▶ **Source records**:
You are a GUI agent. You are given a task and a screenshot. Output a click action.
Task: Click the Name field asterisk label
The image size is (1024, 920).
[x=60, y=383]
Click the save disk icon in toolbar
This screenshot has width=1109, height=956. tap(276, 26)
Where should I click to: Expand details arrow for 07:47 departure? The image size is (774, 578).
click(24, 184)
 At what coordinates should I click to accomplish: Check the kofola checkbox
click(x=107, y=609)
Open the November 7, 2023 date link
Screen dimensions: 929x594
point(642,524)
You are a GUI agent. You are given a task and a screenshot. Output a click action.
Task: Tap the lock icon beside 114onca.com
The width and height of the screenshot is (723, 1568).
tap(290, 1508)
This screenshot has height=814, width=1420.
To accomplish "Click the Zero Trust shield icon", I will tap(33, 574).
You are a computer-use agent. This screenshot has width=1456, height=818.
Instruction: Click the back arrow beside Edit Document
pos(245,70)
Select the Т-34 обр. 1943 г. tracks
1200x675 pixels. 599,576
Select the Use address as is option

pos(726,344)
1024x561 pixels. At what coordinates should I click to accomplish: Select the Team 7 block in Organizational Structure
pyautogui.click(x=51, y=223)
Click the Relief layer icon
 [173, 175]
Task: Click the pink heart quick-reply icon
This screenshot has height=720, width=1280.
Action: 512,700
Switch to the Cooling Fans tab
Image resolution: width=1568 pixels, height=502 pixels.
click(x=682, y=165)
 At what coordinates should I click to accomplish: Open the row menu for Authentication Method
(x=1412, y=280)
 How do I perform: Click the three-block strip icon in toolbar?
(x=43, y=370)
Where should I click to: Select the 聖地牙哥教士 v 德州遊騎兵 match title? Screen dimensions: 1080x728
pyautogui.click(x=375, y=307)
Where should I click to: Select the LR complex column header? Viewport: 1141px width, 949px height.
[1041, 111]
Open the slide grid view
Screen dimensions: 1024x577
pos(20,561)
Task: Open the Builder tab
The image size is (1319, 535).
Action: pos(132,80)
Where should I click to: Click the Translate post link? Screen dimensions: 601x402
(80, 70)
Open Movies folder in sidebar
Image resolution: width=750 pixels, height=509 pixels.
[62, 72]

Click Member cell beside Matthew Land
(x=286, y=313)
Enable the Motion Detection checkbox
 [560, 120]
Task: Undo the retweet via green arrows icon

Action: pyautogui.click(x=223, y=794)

▶ **ASSIGNED TASK**: Copy exactly the stretch of data above from the line with "At what coordinates should I click to accomplish: Open" through the line with "Task: Open the Builder tab", and omit all other lines.

▶ **RESPONSE TO THIS TASK**:
 At what coordinates should I click to accomplish: Open the row menu for Authentication Method
(x=1412, y=280)
 How do I perform: Click the three-block strip icon in toolbar?
(x=43, y=370)
Where should I click to: Select the 聖地牙哥教士 v 德州遊騎兵 match title? Screen dimensions: 1080x728
pyautogui.click(x=375, y=307)
Where should I click to: Select the LR complex column header? Viewport: 1141px width, 949px height.
[1041, 111]
Open the slide grid view
Screen dimensions: 1024x577
pos(20,561)
Task: Open the Builder tab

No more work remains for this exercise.